_Source records_.

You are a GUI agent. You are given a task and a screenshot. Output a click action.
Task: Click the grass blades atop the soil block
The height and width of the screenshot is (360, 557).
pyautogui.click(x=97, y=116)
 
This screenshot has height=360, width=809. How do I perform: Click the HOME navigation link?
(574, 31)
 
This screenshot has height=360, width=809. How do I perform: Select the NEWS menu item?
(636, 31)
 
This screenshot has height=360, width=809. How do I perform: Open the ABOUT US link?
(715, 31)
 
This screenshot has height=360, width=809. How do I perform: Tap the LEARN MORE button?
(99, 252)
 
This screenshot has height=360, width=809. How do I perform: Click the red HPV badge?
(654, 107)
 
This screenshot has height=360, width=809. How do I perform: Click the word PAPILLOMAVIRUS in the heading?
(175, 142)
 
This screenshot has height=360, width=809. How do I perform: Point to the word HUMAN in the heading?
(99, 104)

_Work to be completed_.
Look at the entries above. Then set all of them down again exactly.

_Result below_.
You are a GUI agent. You are given a task and a screenshot. Output a click action.
Task: Click the grass blades atop the soil block
The height and width of the screenshot is (360, 557).
pyautogui.click(x=97, y=116)
 
This screenshot has height=360, width=809. How do I perform: Click the HOME navigation link?
(574, 31)
 
This screenshot has height=360, width=809. How do I perform: Select the NEWS menu item?
(636, 31)
 
This screenshot has height=360, width=809. How do I perform: Open the ABOUT US link?
(715, 31)
 
This screenshot has height=360, width=809. How do I perform: Tap the LEARN MORE button?
(99, 252)
 
This screenshot has height=360, width=809. How do I perform: Click the red HPV badge?
(654, 107)
 
This screenshot has height=360, width=809. How do I perform: Click the word PAPILLOMAVIRUS in the heading?
(175, 142)
 
This screenshot has height=360, width=809. How do I perform: Point to the word HUMAN in the heading?
(99, 104)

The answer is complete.